LISBON – Two South Korean pilgrims who attended World Youth Day in Portugal this week have said they are thrilled with the announcement that the next global youth gathering will be held in their own backyard.

Pope Francis announced Seoul as the location of the next international World Youth Day (WYD) event Sunday during his closing Mass for WYD in Lisbon.

Speaking to Crux, Sunkwang Choi Matias, who is from Seoul, said the fact that the next WYD will be held in the South Korean capital is “very meaningful and we’re very happy and excited.”

“There will be a lot of preparations to do I guess,” he said, saying, “I will be very happy.”

Choi said his message to Pope Francis in the meantime is, “Just be healthy, pope, be healthy and pray for us and we’ll pray for you too.”

Pope Francis has been in Portugal since Wednesday, primarily to preside over the WYD gathering, but he also met with local civil authorities and made a brief trip to the Marian shrine in Fatima, where he met and prayed the rosary with sick young people and young prisoners.

Francis, who has an unabashed affinity for Asia, has visited the continent five times, making trips to South Korea in 2014, to the Sri Lanka and the Philippines in 2015, to Myanmar and Bangladesh in 2017, to Thailand Japan in 2019, and to Kazakhstan in 2022. He is scheduled to visit Asia again later this month, making a 4-day Aug. 31-Sept. 4 visit to Mongolia.

In 2021 the pope, who has openly spoken on several occasions of his desire to be a missionary in Japan as a young Jesuit, named the former bishop of Daejeon, Lazzaro You Heung-sik, prefect of the Vatican’s Dicastery for Clergy and gave him the personal title of archbishop, making him the first South Korean to lead a Vatican department.

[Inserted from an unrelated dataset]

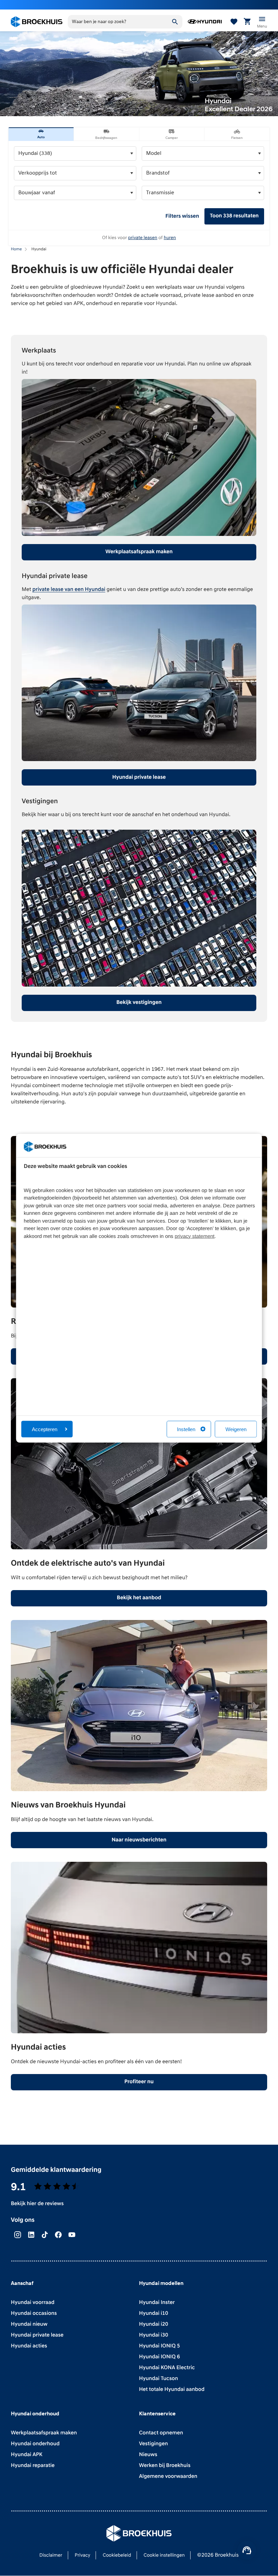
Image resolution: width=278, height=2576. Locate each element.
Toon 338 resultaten (234, 216)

A year later, the pope named him a cardinal.

In his comments to Crux, Choi recalled the pope’s visit to Seoul in 2017, saying it was a joyful occasion.

He said he came to WYD in Portugal “to feel this atmosphere and to experience it. It’s our first time and we’re loving it. And to see the pope.”

Choi said he had seen Pope Francis two or three times before the closing Mass, and “every time is just so exciting and happy, and we’re proud to be Catholic.”

Although the pope has been speaking largely off-the-cuff in Spanish, Choi said he has been able to understand bits and pieces, and that the pontiff’s message is always “very simple, but very powerful at the same time. It’s so easy to understand and it just touches your heart right away. It was so good.”

Fellow pilgrim and Seoul native Seokjin Hong Basilius, who is a seminarian, told Crux that studied Sign Language vigorously before coming to WYD in Portugal and that “in the future I want to preach the Gospel to deaf people, so I learned Sign Language now.”

“During this time, I saw some Sign Language interpreters, and I see and understand what the pope says in the Gospel, so I am very moved and touched,” he said.

Noting how Pope Francis has often spoken of the need to better include people with disabilities in the Church, including their access to the sacraments, Hong said that in his experience, “many people with disabilities actually want to get to know the Gospel even more thoroughly.”

“I think it is really good that World Youth Day is doing Sign Language and I’m thankful that the pope is considerate of those in need. I’m very thankful,” he said, saying he is also excited for the next WYD in his hometown.